I don’t like calling politicians liars, because it’s hard to know what’s going on inside their heads. You’re only lying if you say something you know to be untrue. Yet Mr Cummings has a track record in calculated misleading statements, such as, “We send the EU £350m a week” and, “Turkey (population 76m) Is Joining the EU”. I don’t want to call him a liar. But I also can’t say that he isn’t a liar. Because then I would be a liar.
I suppose Mr Cummings sees the truth as a civilian casualty in his offensive against the establishment. A non-exhaustive list of his targets includes: teaching unions, the civil service, anti-Brexit MPs, pro-Brexit MPs, the UK Statistics Authority, the CBI, the BBC, ITV, Channel 4, a number of print publications, except the one his wife works for. Perhaps everybody else in Britain has to change so that Mr Cummings can stay the same, but it does seem like changing a lightbulb by screwing the whole world. There may be an easier solution.
Apparently Mr Cummings doesn’t respect any cabinet ministers. Then again, neither can anyone else, after seeing how they spinelessly defended him on national television.
The government now wants us all to move on, so that Mr Cummings doesn’t have to. But it’s not clear where it wants us to move on to. Downing Street’s mantra on the pandemic was once, “We took the right decisions at the right time”. It has since mutated to something more like, “We couldn’t take the right decisions because we were unprepared. Then we kept shaking hands, contracted the virus ourselves and were incapacitated”.
One of the best arguments against Brexit was the opportunity cost: leaving the EU would distract the government from more important tasks. Mr Johnson now admits we hadn’t learnt the lessons of the 2012 and 2015 Mers outbreaks. Who could have foreseen that?
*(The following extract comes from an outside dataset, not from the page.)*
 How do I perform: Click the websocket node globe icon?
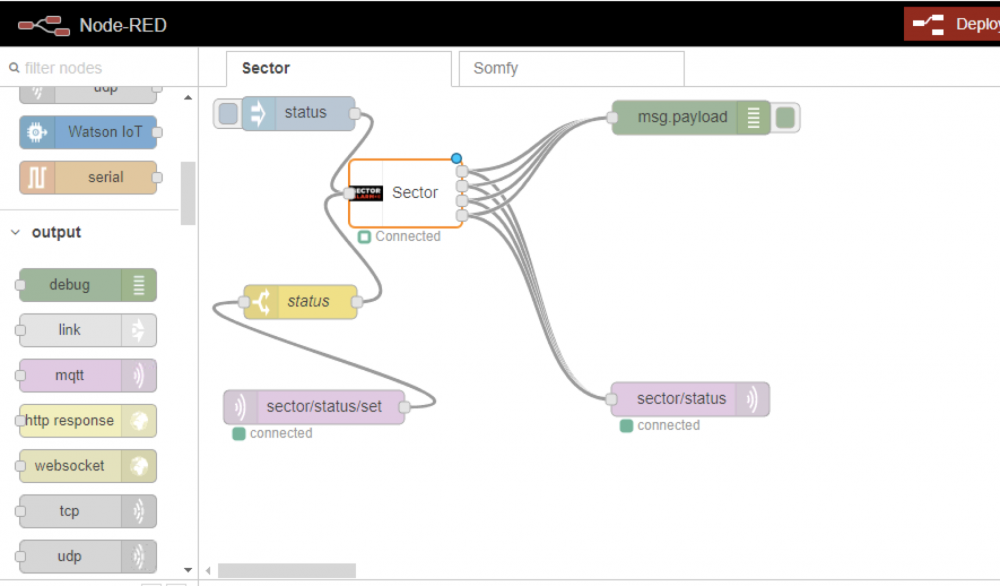(139, 466)
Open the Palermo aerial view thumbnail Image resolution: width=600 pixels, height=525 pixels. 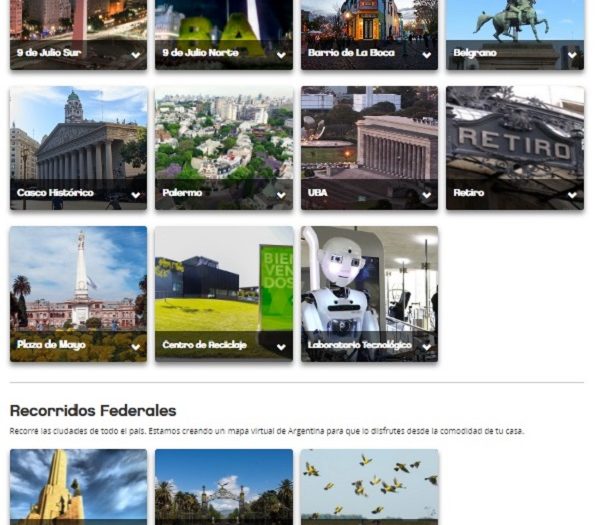[x=224, y=133]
Not Mr Cummings apparently. For all his love of super-forecasting, he couldn’t even predict that after driving 260 miles from London, across the length of the country, he might be recognised. Maybe when he championed blue skies ideas, he just meant the view at Barnard Castle.
“It takes 20 years to build a reputation and five minutes to ruin it,” one of his idols, Warren Buffett, once said. Mr Cummings has been in politics for 21 years. “People like me who make the rules should be held accountable for their actions,” he said on Monday.
It bears repeating. At least 1m people in Britain are estimated to have lost their jobs since the start of lockdown, and Mr Cummings is not among them.